Los Campas

LOS CAMPAS: MIS AMIGOS

En el noroeste de Perú, entre profundos barrancos, una densa jungla y ríos demasiado rápidos y traidores para ser navegables, se encuentra el Gran Pajonal, territorio de una tribu cuya forma de vida apenas ha cambiado con el paso de siglos: Los Campas, también conocidos como los ashánincas, una de las pocas tribus amazónicas que aún huyen del hombre blanco, sus enfermedades y el consumismo. La convivencia con ellos fue excelente e inolvidable. Aprendimos otras formas de vivir y de pensar.

El calor era intolerable. Navegamos por los rápidos del Cutivireni en una estrecha almadía (balsa-embarcación), que a ratos más que navegar cabalgaba por sus olas y corrientes, mojándonos hasta los riñones, agarrados a nuestros pertrechos. Con el sol a nuestras espaldas, nos acercamos al poblado campa por un pequeño afluente. La balsa, era tan simple, como troncos unidos con bejucos como cuerdas. Aparentemente insegura, parecía que de un momento a otro, al golpearse continuamente con grandes piedras del río, se desintegraría. Parecía una atracción de una feria, por lo de subir y bajar rápidamente. Para no perder el equilibrio, íbamos de rodillas, intentando sujetándonos a lo que podíamos.

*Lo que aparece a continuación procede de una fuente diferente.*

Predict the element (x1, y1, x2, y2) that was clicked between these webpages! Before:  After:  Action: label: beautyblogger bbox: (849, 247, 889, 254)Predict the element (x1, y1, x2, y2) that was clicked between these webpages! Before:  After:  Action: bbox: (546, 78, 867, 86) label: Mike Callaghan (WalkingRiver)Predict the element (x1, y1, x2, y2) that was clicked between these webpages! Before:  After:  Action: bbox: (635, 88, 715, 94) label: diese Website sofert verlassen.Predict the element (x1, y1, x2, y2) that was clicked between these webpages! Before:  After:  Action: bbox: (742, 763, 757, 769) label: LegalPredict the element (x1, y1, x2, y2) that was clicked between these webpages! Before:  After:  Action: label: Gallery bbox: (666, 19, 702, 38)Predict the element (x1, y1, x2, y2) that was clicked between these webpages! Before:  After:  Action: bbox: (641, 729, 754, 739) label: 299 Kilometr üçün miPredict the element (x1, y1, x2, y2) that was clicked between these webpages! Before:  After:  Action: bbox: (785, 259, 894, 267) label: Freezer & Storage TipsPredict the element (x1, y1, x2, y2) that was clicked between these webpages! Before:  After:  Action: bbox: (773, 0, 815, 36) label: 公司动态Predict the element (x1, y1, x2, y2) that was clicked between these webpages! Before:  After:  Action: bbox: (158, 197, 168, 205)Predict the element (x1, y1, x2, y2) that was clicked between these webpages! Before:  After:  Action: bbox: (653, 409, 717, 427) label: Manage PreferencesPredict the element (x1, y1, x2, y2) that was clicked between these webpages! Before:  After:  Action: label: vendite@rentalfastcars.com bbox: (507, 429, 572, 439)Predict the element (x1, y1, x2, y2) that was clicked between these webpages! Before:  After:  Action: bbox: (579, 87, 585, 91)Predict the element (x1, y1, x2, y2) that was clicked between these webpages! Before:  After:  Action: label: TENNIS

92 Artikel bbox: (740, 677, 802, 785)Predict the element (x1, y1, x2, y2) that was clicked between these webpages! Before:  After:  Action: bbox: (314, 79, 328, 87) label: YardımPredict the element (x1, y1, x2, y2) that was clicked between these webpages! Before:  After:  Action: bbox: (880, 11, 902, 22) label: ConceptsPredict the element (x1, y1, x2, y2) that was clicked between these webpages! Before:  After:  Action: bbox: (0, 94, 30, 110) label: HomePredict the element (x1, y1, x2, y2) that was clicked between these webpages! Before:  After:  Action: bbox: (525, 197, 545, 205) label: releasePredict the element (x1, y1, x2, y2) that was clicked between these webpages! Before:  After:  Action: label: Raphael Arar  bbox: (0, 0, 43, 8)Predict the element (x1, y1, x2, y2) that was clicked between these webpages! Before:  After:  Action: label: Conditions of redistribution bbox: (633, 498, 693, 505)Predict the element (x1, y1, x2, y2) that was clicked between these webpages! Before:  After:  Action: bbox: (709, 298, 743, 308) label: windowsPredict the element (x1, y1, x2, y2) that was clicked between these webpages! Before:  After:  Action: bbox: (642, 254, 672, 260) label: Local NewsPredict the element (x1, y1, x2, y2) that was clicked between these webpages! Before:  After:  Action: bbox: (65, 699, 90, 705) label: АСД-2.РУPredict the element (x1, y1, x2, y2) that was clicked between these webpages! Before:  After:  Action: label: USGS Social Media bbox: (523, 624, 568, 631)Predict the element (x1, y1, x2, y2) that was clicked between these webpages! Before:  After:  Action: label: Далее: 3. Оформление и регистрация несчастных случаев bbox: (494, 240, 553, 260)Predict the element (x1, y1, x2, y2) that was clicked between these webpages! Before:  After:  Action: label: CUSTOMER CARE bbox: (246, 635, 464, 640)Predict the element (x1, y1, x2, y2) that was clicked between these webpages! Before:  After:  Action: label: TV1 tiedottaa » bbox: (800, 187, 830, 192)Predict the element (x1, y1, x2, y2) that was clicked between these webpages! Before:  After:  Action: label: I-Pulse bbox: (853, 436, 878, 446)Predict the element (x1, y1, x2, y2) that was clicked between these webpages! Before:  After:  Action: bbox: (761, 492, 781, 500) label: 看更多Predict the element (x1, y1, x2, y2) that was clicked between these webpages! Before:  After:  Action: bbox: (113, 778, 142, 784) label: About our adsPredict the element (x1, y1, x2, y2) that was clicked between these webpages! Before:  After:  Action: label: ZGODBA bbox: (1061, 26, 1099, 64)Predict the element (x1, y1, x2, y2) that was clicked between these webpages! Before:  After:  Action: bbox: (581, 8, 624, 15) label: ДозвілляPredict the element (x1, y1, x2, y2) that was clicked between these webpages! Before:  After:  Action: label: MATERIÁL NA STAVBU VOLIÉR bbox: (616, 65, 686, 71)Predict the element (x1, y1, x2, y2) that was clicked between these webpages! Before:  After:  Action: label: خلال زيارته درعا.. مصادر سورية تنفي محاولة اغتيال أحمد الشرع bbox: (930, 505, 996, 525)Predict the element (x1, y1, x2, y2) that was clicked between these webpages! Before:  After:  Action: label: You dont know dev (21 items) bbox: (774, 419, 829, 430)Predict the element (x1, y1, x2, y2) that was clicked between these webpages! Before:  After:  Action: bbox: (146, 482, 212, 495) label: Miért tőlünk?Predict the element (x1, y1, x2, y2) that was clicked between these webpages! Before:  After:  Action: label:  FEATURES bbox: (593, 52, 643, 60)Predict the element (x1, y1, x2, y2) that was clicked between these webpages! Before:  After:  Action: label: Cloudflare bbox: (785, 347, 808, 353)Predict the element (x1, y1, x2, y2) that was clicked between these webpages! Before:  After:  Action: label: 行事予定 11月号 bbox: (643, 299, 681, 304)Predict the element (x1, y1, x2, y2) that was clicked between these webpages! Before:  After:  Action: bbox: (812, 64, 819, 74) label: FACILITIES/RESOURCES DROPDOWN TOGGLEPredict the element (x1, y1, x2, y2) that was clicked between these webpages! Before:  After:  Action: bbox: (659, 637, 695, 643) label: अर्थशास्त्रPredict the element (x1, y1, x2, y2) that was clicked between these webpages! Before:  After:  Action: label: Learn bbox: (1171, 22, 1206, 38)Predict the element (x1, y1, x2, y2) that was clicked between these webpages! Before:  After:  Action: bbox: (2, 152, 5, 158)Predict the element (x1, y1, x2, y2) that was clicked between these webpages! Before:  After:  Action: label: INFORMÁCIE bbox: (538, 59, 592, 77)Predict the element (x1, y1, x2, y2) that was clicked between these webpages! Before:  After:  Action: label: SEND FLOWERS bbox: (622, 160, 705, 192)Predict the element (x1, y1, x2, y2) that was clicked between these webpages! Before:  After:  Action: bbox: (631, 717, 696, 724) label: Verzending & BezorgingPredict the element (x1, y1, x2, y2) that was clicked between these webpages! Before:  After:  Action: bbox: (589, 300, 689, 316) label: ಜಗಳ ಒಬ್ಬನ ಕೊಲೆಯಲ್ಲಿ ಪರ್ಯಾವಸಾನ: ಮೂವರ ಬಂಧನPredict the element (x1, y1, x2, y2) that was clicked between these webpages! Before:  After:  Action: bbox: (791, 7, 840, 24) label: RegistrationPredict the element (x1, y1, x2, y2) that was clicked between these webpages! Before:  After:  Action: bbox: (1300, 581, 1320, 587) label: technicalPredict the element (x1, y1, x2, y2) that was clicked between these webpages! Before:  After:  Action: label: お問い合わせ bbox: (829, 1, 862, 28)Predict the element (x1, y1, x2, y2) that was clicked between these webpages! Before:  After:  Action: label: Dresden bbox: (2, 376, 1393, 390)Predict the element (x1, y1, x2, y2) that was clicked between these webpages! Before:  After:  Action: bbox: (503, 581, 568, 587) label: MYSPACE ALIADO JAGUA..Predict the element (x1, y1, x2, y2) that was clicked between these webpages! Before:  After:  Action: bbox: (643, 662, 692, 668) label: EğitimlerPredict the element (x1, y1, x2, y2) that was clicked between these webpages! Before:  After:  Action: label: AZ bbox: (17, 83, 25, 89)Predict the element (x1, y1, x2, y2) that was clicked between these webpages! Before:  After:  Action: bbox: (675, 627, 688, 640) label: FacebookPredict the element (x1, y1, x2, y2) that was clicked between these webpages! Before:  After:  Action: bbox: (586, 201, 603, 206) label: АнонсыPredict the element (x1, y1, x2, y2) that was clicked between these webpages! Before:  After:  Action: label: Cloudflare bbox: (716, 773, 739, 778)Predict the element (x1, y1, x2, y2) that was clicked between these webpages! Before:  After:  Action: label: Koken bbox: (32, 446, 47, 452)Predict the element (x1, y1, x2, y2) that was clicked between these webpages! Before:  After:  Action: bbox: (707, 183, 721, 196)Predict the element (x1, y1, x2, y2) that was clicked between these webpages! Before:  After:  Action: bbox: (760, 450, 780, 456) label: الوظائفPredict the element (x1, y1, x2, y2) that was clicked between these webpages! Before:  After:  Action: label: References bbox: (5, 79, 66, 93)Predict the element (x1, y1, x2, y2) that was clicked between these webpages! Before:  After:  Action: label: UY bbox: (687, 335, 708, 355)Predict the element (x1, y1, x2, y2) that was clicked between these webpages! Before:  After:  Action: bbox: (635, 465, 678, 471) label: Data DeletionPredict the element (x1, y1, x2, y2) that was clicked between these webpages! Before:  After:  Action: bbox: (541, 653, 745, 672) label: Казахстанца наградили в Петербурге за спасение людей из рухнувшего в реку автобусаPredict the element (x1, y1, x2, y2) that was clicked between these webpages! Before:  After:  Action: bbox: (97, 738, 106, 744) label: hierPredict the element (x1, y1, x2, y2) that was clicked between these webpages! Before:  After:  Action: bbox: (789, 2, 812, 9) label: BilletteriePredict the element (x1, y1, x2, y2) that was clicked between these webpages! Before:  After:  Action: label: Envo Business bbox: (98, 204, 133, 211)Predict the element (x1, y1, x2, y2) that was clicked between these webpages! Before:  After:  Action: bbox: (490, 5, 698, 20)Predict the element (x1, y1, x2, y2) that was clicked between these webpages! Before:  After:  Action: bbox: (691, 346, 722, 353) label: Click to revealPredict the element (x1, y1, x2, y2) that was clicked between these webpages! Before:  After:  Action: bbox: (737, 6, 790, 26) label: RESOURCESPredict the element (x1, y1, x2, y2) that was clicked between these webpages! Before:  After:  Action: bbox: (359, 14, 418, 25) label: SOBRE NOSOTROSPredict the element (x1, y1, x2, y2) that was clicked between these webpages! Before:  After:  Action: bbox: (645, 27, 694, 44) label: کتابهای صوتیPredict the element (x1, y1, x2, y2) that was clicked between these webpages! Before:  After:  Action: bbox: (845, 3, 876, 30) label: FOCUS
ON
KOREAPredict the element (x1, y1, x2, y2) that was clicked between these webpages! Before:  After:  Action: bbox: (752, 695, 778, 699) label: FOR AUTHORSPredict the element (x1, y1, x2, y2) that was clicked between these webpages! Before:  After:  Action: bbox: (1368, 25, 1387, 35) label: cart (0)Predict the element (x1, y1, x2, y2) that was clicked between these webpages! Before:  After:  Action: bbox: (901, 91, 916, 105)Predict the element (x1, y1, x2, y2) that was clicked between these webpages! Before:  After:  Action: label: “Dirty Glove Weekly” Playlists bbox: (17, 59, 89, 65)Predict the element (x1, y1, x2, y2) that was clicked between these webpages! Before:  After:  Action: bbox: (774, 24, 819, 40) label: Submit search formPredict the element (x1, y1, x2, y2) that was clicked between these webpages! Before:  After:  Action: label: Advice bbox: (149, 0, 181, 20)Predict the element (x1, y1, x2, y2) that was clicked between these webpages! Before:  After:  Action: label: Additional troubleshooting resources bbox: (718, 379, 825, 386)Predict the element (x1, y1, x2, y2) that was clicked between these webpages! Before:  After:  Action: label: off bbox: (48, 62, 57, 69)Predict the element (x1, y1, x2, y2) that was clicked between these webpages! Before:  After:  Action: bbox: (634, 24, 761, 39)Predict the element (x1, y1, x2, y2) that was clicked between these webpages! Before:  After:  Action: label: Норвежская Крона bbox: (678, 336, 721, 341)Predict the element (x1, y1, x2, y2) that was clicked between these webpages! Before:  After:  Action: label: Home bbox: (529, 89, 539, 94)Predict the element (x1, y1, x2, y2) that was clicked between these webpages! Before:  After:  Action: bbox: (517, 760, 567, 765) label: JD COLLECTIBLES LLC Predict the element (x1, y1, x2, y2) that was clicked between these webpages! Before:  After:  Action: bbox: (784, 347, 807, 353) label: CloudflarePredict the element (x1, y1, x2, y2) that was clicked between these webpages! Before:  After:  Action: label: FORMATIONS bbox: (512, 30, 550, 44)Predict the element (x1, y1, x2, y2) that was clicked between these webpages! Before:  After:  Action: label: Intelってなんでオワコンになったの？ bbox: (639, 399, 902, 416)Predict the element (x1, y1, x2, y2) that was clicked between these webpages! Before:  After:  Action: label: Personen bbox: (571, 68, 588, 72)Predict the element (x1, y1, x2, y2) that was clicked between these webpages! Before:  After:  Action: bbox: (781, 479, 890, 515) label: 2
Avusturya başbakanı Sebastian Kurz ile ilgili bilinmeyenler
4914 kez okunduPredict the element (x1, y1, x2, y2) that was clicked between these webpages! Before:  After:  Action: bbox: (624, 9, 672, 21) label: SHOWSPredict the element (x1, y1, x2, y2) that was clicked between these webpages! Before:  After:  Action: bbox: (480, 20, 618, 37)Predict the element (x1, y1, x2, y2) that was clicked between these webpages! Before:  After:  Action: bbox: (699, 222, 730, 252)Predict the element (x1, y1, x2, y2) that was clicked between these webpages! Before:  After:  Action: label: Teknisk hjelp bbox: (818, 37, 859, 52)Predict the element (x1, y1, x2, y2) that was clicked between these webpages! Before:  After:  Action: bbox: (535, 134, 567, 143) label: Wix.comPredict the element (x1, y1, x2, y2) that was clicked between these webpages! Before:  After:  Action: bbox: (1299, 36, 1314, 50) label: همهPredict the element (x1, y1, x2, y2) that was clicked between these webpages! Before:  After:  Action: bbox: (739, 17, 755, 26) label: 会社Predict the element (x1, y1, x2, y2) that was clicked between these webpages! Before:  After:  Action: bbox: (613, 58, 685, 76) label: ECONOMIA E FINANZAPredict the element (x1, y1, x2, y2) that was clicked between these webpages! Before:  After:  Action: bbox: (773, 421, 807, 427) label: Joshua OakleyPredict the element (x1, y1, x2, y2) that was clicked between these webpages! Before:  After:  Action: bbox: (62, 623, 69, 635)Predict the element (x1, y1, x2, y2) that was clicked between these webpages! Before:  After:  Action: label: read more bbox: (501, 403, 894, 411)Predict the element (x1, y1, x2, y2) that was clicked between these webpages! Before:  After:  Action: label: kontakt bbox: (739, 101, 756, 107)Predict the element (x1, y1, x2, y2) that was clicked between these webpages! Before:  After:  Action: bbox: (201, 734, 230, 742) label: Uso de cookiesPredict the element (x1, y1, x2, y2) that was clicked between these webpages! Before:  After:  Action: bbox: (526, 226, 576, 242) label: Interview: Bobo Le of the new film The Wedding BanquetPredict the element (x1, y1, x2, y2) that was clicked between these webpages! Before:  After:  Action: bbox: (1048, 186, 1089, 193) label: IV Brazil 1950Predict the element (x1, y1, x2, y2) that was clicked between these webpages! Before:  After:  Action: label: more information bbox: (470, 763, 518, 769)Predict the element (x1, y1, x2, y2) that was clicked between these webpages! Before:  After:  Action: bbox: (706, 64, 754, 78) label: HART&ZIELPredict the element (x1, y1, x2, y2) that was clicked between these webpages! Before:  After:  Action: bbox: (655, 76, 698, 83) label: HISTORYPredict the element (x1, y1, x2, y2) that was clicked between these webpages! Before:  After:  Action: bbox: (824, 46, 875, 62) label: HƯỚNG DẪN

Camantavishi distaba unos tres kilómetros del río, en plena selva virgen amazónica peruana. En fila de a uno, intentábamos seguir a Marcelino, guía campa que habíamos recogido en la misión franciscana de Cuti. Aunque teníamos la experiencia de los yanomamis, nuestra torpeza para caminar por la selva, no había mejorado mucho. Seguíamos tropezando, escurriéndonos y cayéndonos de vez en cuando. Comenzó a llover y se puso más difícil. No se aprecia espacio para pasar, no sabes donde pisar, la vegetación es muy alta, árboles de más de cuarenta metros. Estábamos empapados y embarrados. Para de llover, y mirando hacia arriba se intuye el Sol, aunque dentro de la selva parece que anochece y son las tres de la tarde.

Tres kilómetros no es mucho, pero en la selva te parecen interminables.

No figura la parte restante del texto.